The key to optimizing treatment and thereby maximizing quality of life is an appropriate transfusion and chelation program, including individually tailoring iron overload management based on patient assessment. The survey results provide some insights into current treatment practices and familiarity with emerging therapies. Most CoE and non-CoE physicians said they would begin transfusions at a hemoglobin level of 7–8 g/dL; however, only about 60% of both CoE and non-CoE physicians would target to maintain hemoglobin levels above 9 g/dL, which is recommended in thalassemia-specific guidelines [
6] and is specifically different for these patients because of the underlying ineffective erythropoiesis. There is also still some room for a more comprehensive approach to iron overload assessment and cardiac evaluation. While the majority of physicians identified resources such as the Cooley’s Anemia Foundation and the Thalassemia International Federation, which have extensive educational resources and guidelines on their websites, patients were not being managed according to these recommendations. Furthermore, while physicians felt very knowledgeable about ongoing clinical trials and investigational approaches to treatment, self-reported knowledge of investigational therapies was lower.
Recommendations for future educational focus
Levels of participation in CME activities in this survey were surprisingly low, given the aforementioned identified areas for improvement (disease knowledge, familiarity with treatments, transition, adult care) and continued improvements in the care of patients with beta thalassemia. Only about half of physicians at CoEs and one-quarter of those not at CoEs reported participation in CME/CE on the topic of beta thalassemia in the past 12 months.
Nevertheless, physicians reported a high likelihood to participate in CME, if it were available. Respondents indicated that complication prevention and management and clinical trial updates were topics of interest for future education, though the gaps in knowledge and practice documented in this survey indicate that a more comprehensive scope of education would be warranted.
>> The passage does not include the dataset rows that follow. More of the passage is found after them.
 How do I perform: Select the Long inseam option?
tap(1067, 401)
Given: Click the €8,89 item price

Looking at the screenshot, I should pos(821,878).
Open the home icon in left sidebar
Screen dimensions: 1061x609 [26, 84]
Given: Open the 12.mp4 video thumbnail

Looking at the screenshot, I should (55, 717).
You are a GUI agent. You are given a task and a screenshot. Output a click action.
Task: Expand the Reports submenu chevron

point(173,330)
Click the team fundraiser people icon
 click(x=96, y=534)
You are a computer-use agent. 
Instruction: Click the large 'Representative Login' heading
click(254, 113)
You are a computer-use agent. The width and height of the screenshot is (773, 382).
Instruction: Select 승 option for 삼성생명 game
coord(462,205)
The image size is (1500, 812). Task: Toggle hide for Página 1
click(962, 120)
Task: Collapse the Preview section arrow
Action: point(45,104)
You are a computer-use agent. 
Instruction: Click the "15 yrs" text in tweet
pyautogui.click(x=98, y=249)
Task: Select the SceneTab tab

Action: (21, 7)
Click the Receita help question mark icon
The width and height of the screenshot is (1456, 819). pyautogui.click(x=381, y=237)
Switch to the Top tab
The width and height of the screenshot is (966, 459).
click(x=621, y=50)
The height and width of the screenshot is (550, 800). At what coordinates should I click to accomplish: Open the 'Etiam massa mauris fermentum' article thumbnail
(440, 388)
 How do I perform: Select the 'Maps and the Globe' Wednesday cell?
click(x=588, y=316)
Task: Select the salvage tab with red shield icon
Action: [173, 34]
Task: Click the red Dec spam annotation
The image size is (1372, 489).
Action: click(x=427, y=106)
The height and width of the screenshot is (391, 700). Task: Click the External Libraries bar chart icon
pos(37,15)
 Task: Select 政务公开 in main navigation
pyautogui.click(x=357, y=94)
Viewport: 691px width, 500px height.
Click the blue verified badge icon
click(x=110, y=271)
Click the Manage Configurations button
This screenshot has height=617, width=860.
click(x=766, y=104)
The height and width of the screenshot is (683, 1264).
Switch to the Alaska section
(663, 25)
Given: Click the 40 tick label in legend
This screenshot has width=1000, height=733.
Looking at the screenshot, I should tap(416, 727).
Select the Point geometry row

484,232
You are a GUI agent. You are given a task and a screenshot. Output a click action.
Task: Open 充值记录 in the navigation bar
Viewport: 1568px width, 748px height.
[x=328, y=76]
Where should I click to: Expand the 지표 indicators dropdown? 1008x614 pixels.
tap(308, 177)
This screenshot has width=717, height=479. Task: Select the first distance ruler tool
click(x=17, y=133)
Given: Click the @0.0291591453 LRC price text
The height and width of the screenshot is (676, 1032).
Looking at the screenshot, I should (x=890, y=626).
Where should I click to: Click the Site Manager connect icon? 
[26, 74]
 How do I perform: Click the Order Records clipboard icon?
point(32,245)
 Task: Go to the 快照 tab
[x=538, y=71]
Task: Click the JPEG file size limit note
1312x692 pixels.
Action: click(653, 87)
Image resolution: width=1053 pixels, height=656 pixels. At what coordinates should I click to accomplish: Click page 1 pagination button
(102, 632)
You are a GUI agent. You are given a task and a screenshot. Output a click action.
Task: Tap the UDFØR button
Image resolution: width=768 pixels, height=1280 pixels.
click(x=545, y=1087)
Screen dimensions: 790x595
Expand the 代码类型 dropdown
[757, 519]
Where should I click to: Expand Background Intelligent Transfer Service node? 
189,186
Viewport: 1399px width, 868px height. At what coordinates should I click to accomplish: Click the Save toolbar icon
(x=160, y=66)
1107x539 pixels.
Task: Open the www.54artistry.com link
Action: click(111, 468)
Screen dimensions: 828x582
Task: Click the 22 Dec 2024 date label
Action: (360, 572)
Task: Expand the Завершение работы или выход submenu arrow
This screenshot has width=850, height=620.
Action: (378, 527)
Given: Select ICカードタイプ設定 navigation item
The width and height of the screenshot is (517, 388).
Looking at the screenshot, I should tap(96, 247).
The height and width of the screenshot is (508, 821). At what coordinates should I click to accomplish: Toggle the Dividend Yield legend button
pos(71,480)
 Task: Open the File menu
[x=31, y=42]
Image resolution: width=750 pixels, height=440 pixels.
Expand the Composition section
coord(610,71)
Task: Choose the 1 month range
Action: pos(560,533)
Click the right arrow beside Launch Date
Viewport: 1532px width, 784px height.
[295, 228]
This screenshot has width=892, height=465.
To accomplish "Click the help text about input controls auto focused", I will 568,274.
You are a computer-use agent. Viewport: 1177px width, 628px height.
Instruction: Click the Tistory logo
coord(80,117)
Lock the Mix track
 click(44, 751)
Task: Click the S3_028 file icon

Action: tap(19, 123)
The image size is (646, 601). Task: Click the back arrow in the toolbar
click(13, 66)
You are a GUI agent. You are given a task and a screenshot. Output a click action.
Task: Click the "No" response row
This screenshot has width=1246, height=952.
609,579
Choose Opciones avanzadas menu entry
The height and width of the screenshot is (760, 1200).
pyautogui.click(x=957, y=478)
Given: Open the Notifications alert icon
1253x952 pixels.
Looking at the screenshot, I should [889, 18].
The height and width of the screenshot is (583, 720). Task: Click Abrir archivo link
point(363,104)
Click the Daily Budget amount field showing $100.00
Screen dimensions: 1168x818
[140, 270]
The topics of clinical characteristics and pathophysiology were selected by less than one-quarter of physicians; however, survey results suggest that inclusion of these topics as part of future education would be beneficial.
Taken together, these findings suggest a need for education in all aspects of beta thalassemia, the effectiveness and relevance of which would be enhanced by a focus on increasing knowledge of beta thalassemia, improving the pediatric to adult care transition, enhancing adult care through assessment of the quality of life and patient functioning, and raising awareness of emerging agents. Education should seek to improve awareness and knowledge of beta thalassemia pathophysiology, clinical characteristics, and management. Special attention should be paid to elements of planning transition for those providers who do not have a transition protocol and should describe approaches to tailoring parental involvement based on patient preferences, while addressing key barriers to transition, such as the lack of support resources. Education can also emphasize the benefits of standardized tools for assessing the quality of life, and the importance of initiating discussion with patients regarding quality of life, psychological well-being, and social functioning. Finally, it should include new and emerging treatments, especially for clinicians not in CoEs, who may not be as familiar with these treatments as those who practice in CoEs.